■ Screenshot grounding data:
┌────────

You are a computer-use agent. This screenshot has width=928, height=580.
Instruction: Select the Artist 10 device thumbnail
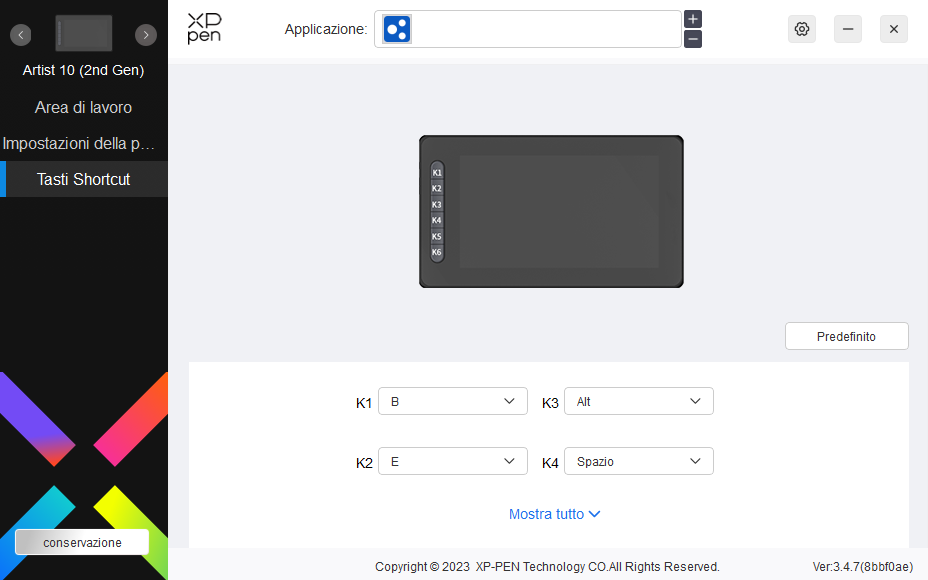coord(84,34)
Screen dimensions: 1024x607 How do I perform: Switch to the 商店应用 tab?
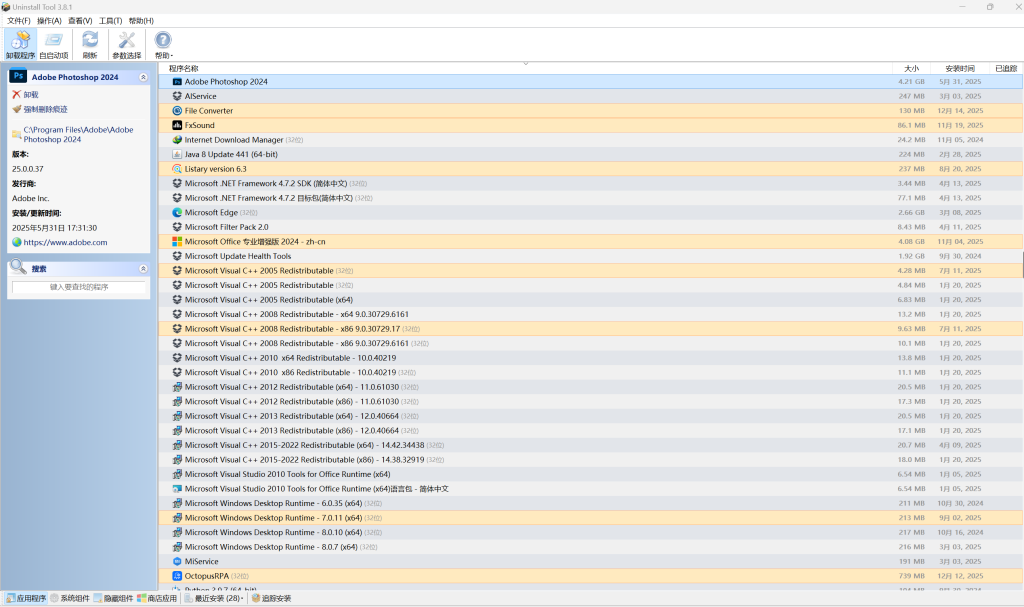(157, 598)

└────────

■ Requirement:
Output the records above character for character, but leave each image out.

■ Solution to this task:
You are a computer-use agent. This screenshot has width=928, height=580.
Instruction: Select the Artist 10 device thumbnail
coord(84,34)
Screen dimensions: 1024x607 How do I perform: Switch to the 商店应用 tab?
(157, 598)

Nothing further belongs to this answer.